* begin *

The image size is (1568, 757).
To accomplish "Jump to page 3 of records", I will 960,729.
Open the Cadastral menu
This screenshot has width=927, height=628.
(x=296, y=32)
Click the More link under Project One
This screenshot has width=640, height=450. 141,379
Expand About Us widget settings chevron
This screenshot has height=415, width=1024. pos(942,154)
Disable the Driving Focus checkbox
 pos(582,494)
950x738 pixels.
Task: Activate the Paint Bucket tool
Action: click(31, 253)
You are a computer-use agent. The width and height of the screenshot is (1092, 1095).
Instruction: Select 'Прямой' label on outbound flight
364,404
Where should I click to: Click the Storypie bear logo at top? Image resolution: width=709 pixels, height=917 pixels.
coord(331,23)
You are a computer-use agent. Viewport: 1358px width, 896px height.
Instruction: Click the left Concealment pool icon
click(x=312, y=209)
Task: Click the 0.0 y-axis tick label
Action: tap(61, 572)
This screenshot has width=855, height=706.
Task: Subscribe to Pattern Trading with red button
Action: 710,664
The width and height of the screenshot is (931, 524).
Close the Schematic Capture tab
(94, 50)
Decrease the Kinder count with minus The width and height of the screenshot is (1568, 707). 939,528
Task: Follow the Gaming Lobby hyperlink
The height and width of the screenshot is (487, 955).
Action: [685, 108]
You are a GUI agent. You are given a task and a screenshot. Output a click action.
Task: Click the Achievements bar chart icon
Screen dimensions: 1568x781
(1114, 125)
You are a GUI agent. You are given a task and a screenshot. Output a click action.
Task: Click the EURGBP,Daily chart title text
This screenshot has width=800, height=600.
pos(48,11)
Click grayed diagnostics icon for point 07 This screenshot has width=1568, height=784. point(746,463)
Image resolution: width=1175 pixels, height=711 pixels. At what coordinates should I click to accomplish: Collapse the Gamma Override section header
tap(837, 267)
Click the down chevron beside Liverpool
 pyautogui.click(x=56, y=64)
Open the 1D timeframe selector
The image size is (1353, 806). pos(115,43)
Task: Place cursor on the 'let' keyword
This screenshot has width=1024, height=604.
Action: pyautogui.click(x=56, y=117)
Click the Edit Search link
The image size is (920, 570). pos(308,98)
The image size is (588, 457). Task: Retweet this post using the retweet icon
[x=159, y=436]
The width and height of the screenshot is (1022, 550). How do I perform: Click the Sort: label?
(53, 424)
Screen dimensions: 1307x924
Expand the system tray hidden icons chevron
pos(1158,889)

* end *

* **Work instructions**
Copy the data above word for word, from the very first line down to the line containing "Action: click(31, 253)", including that line.

* **Expected answer**
The image size is (1568, 757).
To accomplish "Jump to page 3 of records", I will 960,729.
Open the Cadastral menu
This screenshot has width=927, height=628.
(x=296, y=32)
Click the More link under Project One
This screenshot has width=640, height=450. 141,379
Expand About Us widget settings chevron
This screenshot has height=415, width=1024. pos(942,154)
Disable the Driving Focus checkbox
 pos(582,494)
950x738 pixels.
Task: Activate the Paint Bucket tool
Action: click(31, 253)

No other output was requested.